On January 13, 2009 the Circuit Court of Cook County, Illinois entered its decision in Young v. Goldman Sachs, dismissing a putative class action brought by a shareholder of the Wm. Wrigley Jr. Company in connection with last year’s acquisition of Wrigley by Mars, Incorporated. The plaintiff had sought to bring a class action against Goldman Sachs alleging, among other things, that the contingent nature of a substantial portion of Goldman’s compensation for advising Wrigley created a conflict of interest that prohibited Goldman from rendering unbiased financial advice and that Goldman had thus breached a duty it owed to Wrigley’s stockholders.
In Young, the plaintiff sought to rely on two New York cases in which shareholder claims against financial advisers for alleged breaches of fiduciary duty were permitted. The court noted that, in both cases, the investment bankers had been retained by special committees formed specifically to advise the company’s shareholders and that the financial adviser thus had a duty to the shareholders. The court noted that Goldman’s engagement letter with Wrigley made it clear that Goldman was being retained by Wrigley’s board and that there was no intent to create a duty to Wrigley’s stockholders or for them to be third-party beneficiaries of the engagement letter. The court also made a point of noting the proxy statement’s customary language, which introduced the discussion of Goldman’s fairness opinion, stating that Goldman’s opinion was provided to Wrigley’s board for its information and assistance and was not a recommendation to Wrigley’s stockholders.

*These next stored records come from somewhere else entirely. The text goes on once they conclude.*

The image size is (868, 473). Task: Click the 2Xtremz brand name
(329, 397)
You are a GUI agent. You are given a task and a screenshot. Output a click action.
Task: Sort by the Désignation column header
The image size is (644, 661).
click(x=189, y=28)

Based on the language of the engagement letter, the court held that Goldman had not been retained to advise Wrigley’s stockholders, that Wrigley’s stockholders were neither parties to nor beneficiaries of Goldman’s engagement letter with Wrigley and that any duty on the part of Goldman ran to Wrigley, not to its individual stockholders.
Engagement Letters Remain Critical in Defining Scope of Potential Liability
Young is a significant decision for investment bankers and financial advisers. Courts continue to be reluctant to extend the scope of investment bankers’ legal duties beyond the express language of their engagement agreements – and thus the careful preparation of those agreements continues to be a critical risk management tool for investment bankers. The court’s reference to the proxy statement disclaimers is also noteworthy. Young is a reminder that discussions of fairness opinions in proxy statements also warrant careful review, as the decision indicates that courts are willing to view those disclaimers and statements of limitation as more than simply “boilerplate.”